I fished it out with a spoon, dropped it in the sink, and poured my drink down the drain.

A few days later I decided that I needed to inform the good makers of Five Alive of this incident. Not to complain or shout via internet, demanding free whatnots, but rather just to inform them of what I found in my juice carton.
So off I went to the Minute Maid website to frustratingly navigate through their poorly designed tom-foolery just to find a contact link.
Eventually I found the complaints form, and while I wouldn't consider it a complaint, I filled it out in full, informing them of exactly what had happened.
Much to my dismay, however, once I went to submit the form I was told that being a Canadian citizen, my complaints and/or concerns were to be directed to them by way of their toll free number.
Now, I already felt like the thumb-in-the-chili lady for writing the letter, so I didn't want to make the call and have to have this conversation with a live human being.
Call me timid but it just wasn't on my list of things to do.
So I changed my postal code to my friend's zip code in NY, but also made note of this in my now revised letter.

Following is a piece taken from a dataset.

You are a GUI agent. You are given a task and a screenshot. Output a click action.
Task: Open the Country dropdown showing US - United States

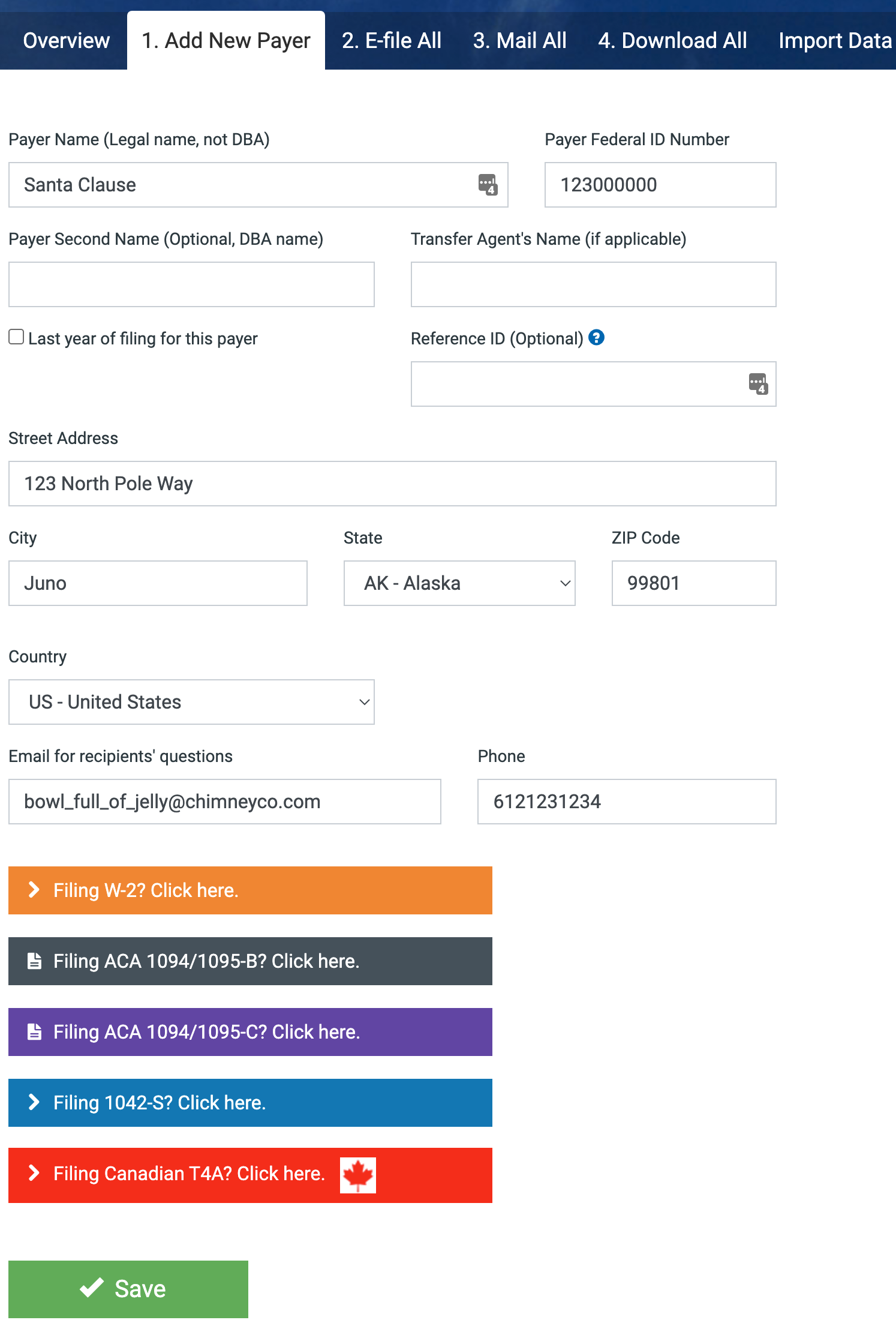coord(191,702)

The very next day, after the initial Thanks for your concern auto-email, I received a reply from Minute Maid. Much to my shock it was not another auto-response, but rather something that seemed to have come from an actual human being.
Now, whether or not this email was as scripted as any auto-response I don't know, but so far it seems as though Minute Maid is on top of their game.

"Thank you for contacting The Minute Maid Company. We appreciate your taking the time to make us aware of your experience and apologize for any inconvenience this may have caused you.
We are very interested in this unusual situation and would like to obtain additional information, so we can provide a complete report to the appropriate management. We would like to request the following:

• Your address and daytime telephone number;
• The date you purchased the product and the date the incident occurred;
• The name, street address, and city of the store where you purchased the product;
• The number of ounces contained in the package and the type of packaging (for example, 64-oz. carton) and the multi-pack size (6-pack, 10-pack or individual);
• The complete best if used by date typically located near the top of the package.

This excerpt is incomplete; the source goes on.